If your point is only that this sentence can't be represented within classical logic, then duh.

I still say the English sentence in question can justifiably and consistently be considered false.

Logic is a tool, one of my faves, but it does not sit in judgment of natural language, which may very well be just as formal only vastly more complex and powerful.

If your point is only that this sentence can't be represented within classical logic, then duh. — Srap Tasmaner

That's my point. The problem is this: To prove that (S) "All sentences are false" is not a wff, I have to assume that S = S' with (S') "All sentences are false and this sentence is false". Then I can prove that S' is not a wff and since S = S' then S can't bei either, but how can a not well formed formula like S' be equal/equivalent to anything at all? It's not working. This is the reason why I wanted to formalize "All sentences are false" right away as a conjunction "All sentences are false and this sentence is false" and wondered if it would be possible and if not why.
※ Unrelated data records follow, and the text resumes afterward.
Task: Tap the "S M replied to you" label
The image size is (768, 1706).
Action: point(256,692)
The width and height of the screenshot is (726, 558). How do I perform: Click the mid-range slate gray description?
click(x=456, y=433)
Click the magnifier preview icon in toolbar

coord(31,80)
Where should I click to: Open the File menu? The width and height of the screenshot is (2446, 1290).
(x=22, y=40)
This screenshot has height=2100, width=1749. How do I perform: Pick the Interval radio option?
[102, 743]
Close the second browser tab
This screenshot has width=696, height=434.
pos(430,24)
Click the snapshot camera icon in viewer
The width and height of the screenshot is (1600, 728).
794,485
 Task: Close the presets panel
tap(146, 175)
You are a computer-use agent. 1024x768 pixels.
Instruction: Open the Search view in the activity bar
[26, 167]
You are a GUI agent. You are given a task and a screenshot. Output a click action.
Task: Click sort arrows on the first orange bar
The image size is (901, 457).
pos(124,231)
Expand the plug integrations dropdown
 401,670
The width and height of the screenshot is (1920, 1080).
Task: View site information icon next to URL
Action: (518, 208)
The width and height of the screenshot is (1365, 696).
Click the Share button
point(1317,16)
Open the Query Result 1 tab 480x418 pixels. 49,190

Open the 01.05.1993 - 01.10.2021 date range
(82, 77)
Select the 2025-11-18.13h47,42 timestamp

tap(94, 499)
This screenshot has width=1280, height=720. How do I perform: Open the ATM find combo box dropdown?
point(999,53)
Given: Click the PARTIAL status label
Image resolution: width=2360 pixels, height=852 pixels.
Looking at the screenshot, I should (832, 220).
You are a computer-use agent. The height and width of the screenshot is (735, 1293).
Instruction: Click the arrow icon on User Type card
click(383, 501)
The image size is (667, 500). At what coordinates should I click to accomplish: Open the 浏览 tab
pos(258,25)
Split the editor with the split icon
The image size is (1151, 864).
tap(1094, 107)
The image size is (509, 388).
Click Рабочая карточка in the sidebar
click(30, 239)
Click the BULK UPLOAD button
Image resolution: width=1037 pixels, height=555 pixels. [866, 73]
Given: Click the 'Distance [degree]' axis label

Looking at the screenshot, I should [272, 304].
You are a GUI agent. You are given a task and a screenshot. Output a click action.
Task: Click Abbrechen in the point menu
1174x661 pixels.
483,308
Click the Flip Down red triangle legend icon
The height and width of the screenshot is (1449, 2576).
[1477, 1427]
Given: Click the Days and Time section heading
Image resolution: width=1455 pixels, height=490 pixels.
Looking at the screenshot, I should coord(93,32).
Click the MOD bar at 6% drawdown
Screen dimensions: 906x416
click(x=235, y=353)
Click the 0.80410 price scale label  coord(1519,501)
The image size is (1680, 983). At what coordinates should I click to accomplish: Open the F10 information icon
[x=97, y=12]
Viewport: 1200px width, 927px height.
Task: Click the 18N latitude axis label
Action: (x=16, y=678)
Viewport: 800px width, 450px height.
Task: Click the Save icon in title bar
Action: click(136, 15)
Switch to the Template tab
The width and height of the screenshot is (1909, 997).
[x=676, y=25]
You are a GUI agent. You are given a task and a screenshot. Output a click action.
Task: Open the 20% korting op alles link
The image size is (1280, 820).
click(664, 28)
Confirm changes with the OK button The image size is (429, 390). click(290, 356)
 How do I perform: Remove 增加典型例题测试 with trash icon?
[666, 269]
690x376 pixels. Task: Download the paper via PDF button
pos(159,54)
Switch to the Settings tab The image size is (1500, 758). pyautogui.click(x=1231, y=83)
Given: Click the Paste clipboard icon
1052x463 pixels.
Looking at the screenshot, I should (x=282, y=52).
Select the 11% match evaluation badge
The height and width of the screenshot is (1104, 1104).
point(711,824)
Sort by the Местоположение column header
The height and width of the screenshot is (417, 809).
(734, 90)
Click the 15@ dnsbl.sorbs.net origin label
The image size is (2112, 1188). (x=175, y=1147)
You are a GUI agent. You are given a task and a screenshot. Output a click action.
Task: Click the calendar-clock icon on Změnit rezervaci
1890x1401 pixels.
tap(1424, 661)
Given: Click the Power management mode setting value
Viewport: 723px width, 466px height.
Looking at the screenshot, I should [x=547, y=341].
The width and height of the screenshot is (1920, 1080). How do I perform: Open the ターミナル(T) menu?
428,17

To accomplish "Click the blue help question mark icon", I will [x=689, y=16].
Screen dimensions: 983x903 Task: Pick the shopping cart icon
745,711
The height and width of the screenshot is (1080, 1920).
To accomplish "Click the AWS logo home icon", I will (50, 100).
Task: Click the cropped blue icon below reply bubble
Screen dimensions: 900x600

You can't do this in classical logic because you would need the predicates "… is a statement" and "… is false". You can't have either of those. Classical logic is swell, but it gets some of its swellness from being carefully circumscribed.

Sticking with naive logic. You say that the statement in the OP cant be false because of the liar paradox.
The liar paradox says that the statement A for which A <-> not A can't have a truth value.
Your statement has the form A <-> not A & B
This sentence is not contradictiory in itself because A can be false. There is no need to add a new truth value. However it is not prohibited. Just totally unnecessary.

Edit: Saying A is a paradox because it has similarities with the liar paradox is dogmatic and irrational imo and totally misses the point of what makes a paradox paradoxical.

Edit2: Let's say X is the statement: Every statement is either true false or a paradox.
Now X has similarities with the liar paradox and based on your logic it is a paradox. But I would say X is trivially true.

@srap: Why can't I have "is a statement" and "is false" in predicate logic?

@Meta: Your formulation in propositional logic is too simple, you can't express there what "All statements are false" want to say. In propostional logic, as a matter of fact, the liar paradox is just plain false since it says there: p <-> ~p.